NOAA forecasters say this consistent atmospheric coupling is a change from the pattern we saw throughout 2014, when conditions changed from week-to-week. With a climate phenomenon like the El Niño/Southern Oscillation (ENSO), forecasters expect to see more of a persistent pattern. They warn this doesn’t mean that the El Niño atmospheric conditions are always present every week, but that they are on average over the season.
Nearly all computer model forecasts predict a continuation of the warmer-than-average sea surface temperatures through the end of 2015." via Lucianne
5/7/15, "Rainfall across Southwest hailed as “million dollar rain”," Southwestfarmpress.com, Ron Smith
"Travis Mires says the 6 to 10 inches of rain that fell on the family farm in Lynn County early this week “came a little fast, but we’ll take it.
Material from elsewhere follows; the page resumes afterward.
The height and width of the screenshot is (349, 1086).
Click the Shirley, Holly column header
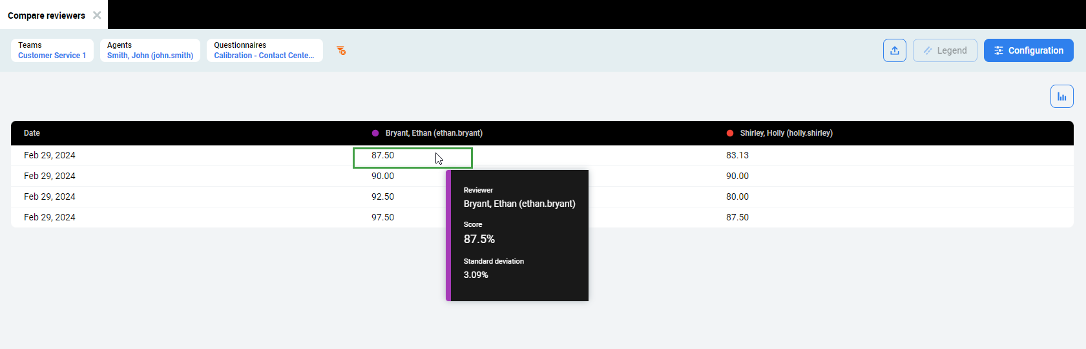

It was a big one.”
And it was just what West Texas cotton and grain farmers needed to replenish soil profiles that have been depleted for more than four years.
Some producers may be reworking fields, patching spots that washed out in the heavy downpour, or cleaning up following flooding, but the moisture that soaked deeply into the soil provides a reserve they’ve been missing for the last few crop years. They’ll still need some timely rains throughout the summer to make a crop, but it’s the best start they’ve had in a long while.
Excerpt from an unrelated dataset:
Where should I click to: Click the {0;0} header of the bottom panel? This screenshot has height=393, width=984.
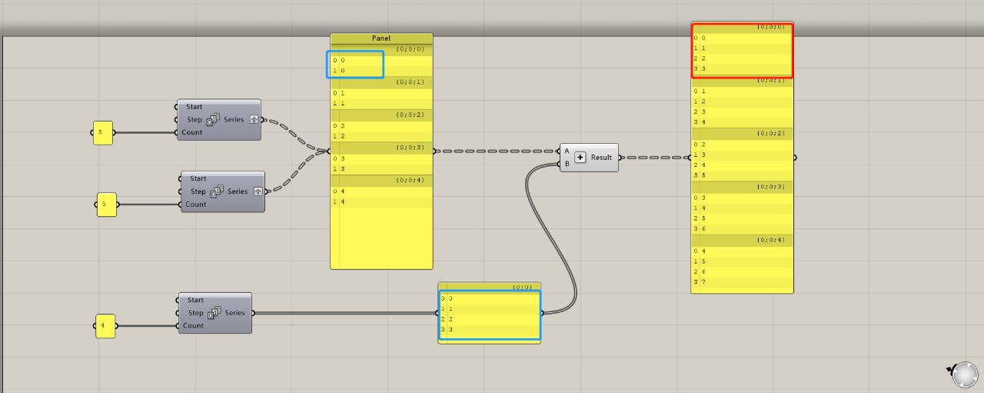489,286
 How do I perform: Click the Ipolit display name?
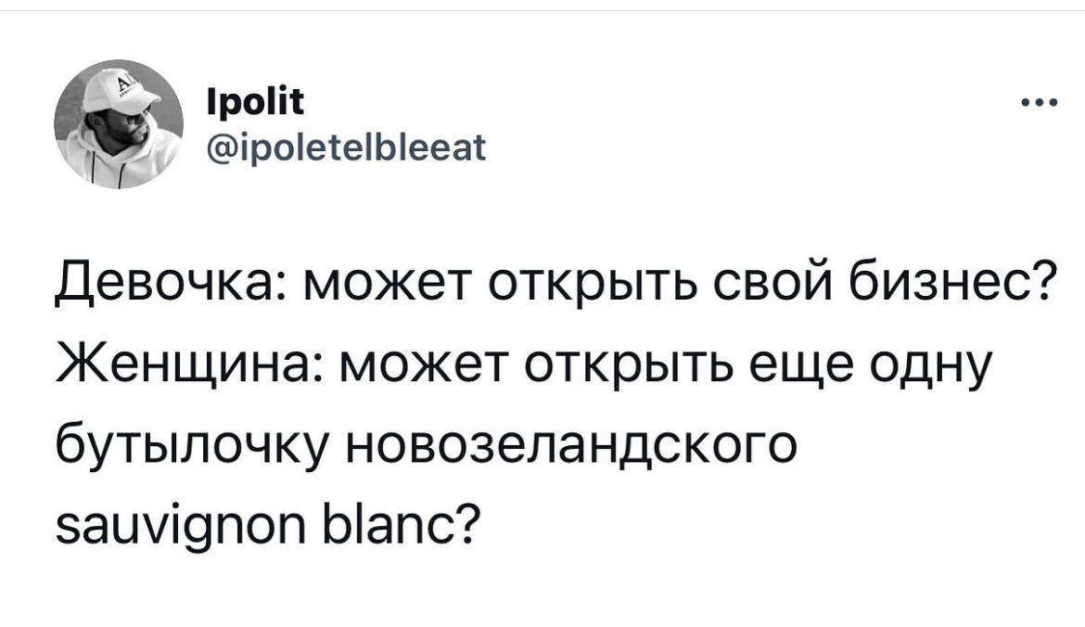255,102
Rainfall was widespread, according to reports across Texas and Oklahoma areas that have been hardest hit by prolonged drought.
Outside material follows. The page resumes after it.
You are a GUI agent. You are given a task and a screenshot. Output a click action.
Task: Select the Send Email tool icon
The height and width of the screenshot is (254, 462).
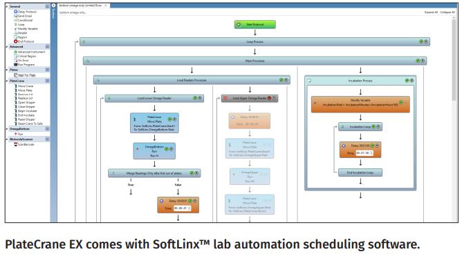pos(16,16)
“There is no doubt that we now have the best moisture situation in years for early May,” says Randy Boman, research leader and cotton Extension program leader at the Southwest Oklahoma Research and Extension Center in Altus.
“However, we still have a long way to go to get out of this drought,” he says. “The April 28 Drought Monitor still shows the Southwest corner in bad shape but getting better.”
The area around Altus has remained one of the driest in the Southwest for going on five years. “I think we are up to nearly 6 inches at Altus in the last 30 days based on the Mesonet,” Boman said Wednesday, May 6. “The last 14 days shows about 3 plus inches at Altus.”
Lake capacity, recently at record low elevations, remains a concern, but reservoirs are beginning to fill. “Lugert Lake (a reservoir near Altus that provides irrigation water to farmers in the district) has gone from about 9 percent about 3 weeks ago to over 24 percent of capacity now. The high rainfall up around Erick has fed some runoff into the North Fork watershed.”...
Rain has been widespread across the Texas plains. Texas AgriLife Extension media specialist Kay Ledbetter polled Extension agents and specialist and sent these numbers:
The area around Wellington has gotten roughly 1.5 inches. “Some areas of the county got a little more and some a little less,” says Extension agent Katy White. Cristen Brooks reports from 3.5 to 4 inches in Floyd County. Crosby County reports from 4 to 7 inches with rain still falling in some areas. White River Lake was up 2.5 feet.
Integrated pest management specialist Kerry Siders says Levelland (Hockley County) “received 3.24 inches. “For the month of May we’ve received 3.42 inches and total for year is 8.3 inches. The rest of the county this week ranged from 2.5 to 4.5 inches and have similar totals for the year.”
Tammy Benton reports 2.75 inches in the Hansford, Spearman and Morse/Gruver areas “but some areas got 3 inches.” Austin Voyles, Oldham County, reports 1.25 inches in the last three days, 5.5 to 6 inches in the last 2 weeks.
Jourdan Bell, Texas AgriLife Extension agronomist at Amarillo, reports 1.54 inches of rain at Bushland. “At Amarillo there was about 1.1 inches discussed on the news. Pampa received the greatest rainfall at 3.02 inches. The eastern Panhandle pickled up more rain. I hear that south of Lubbock received 9 to 10 inches.”...
Rainfall across the Southwest region is variable, ranging from just over an inch to a foot or more. Some farmers label it “a million dollar rain,” making prospects for getting cotton and grain sorghum planted and off to a good start more certain that at any time since 2010.
Reports of El Niño’s return seem to be substantiated."